Neuropeptide FF (NPFF) belongs to the evolutionary conserved RF-amide peptides family that has been implicated in a variety of biological functions. Here we used transgenic mouse models and DREADD technology to investigate the involvement of the NPFF system in energy- and glucose homeostasis control.
NPFF neurons, which can be found in the solitary nucleus (NTS) of the brainstem are largely glutamatergic and co-express receptors for peripheral factors involved in glucose metabolism including insulin and GLP1. NPFFR2 - the cognate receptor of NPFF, has also dense expression in cholinergic neurons of the dorsal motor nucleus of the vagus, indicating an involvement of vagal pathways in NPFF’s action in glucose homeostasis control.

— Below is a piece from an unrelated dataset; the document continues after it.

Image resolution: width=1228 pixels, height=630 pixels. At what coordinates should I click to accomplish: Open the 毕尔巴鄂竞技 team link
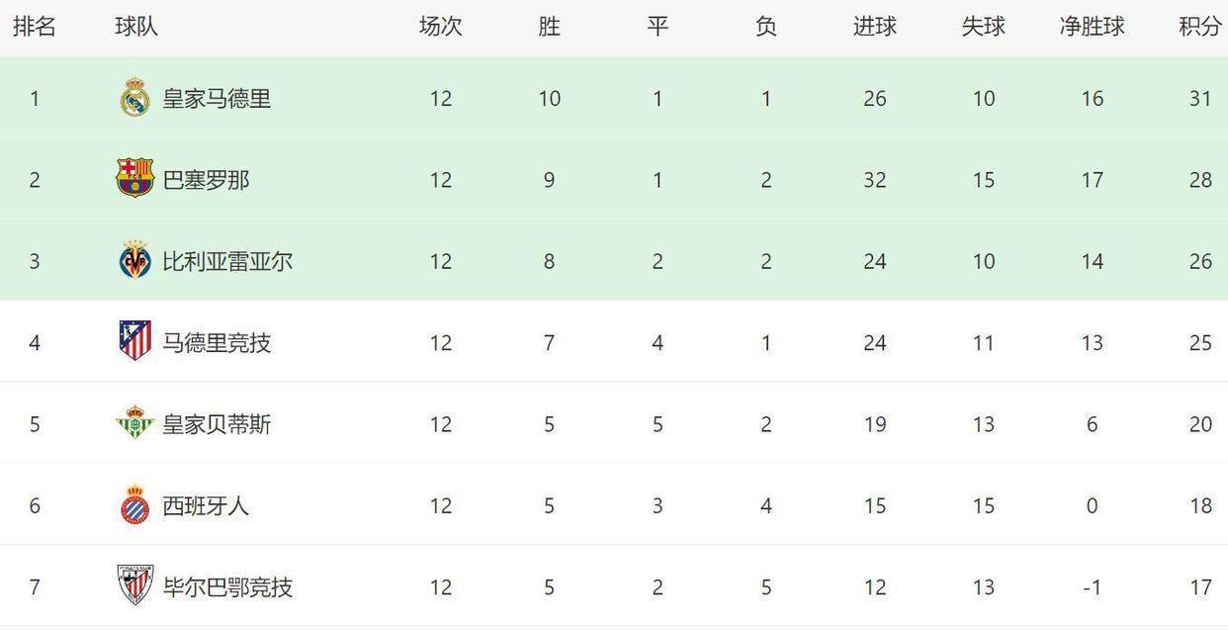tap(227, 587)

We observed that lack of NPFF signalling in mice improves glucose tolerance and insulin action, and alleviates diet-induced glucose intolerance. Consistent with that, chemogenetic stimulation of NPFF neurons via DREADD technology in the NTS impairs glucose tolerance, whereas chemogenetic inhibition improves it.
We further show that chemogenetic stimulation of NPFF neurons induces a torpor-like state in mice characterized by a significant reduction in body/core temperature of approximately 8oC. This is accompanied by reduced energy expenditure and thermogenesis, food and water intake, locomotion, and a shift to lipids as oxidative fuel. Interestingly, this torpor-like state occurs within minutes upon NPFF neuronal stimulation and remains stable for 8-10 hours. Importantly, the reduced core temperature induced by NPFF stimulation varies among ambient temperatures (28oC, 22oC, 4oC), indicating a functional thermo-sensory and -regulatory system in the torpor-like state to achieve regulated hypothermia and hypometabolism.
Overall, our results reveal an unrecognized physiological function of the NPFF system in glucose homeostasis and the control of hypothermic and hypometabolic states. Targeting the NPFF system may therefore provide an attractive therapeutic approach to treat type 2 diabetes and could be useful for the induction of surgical hypothermia.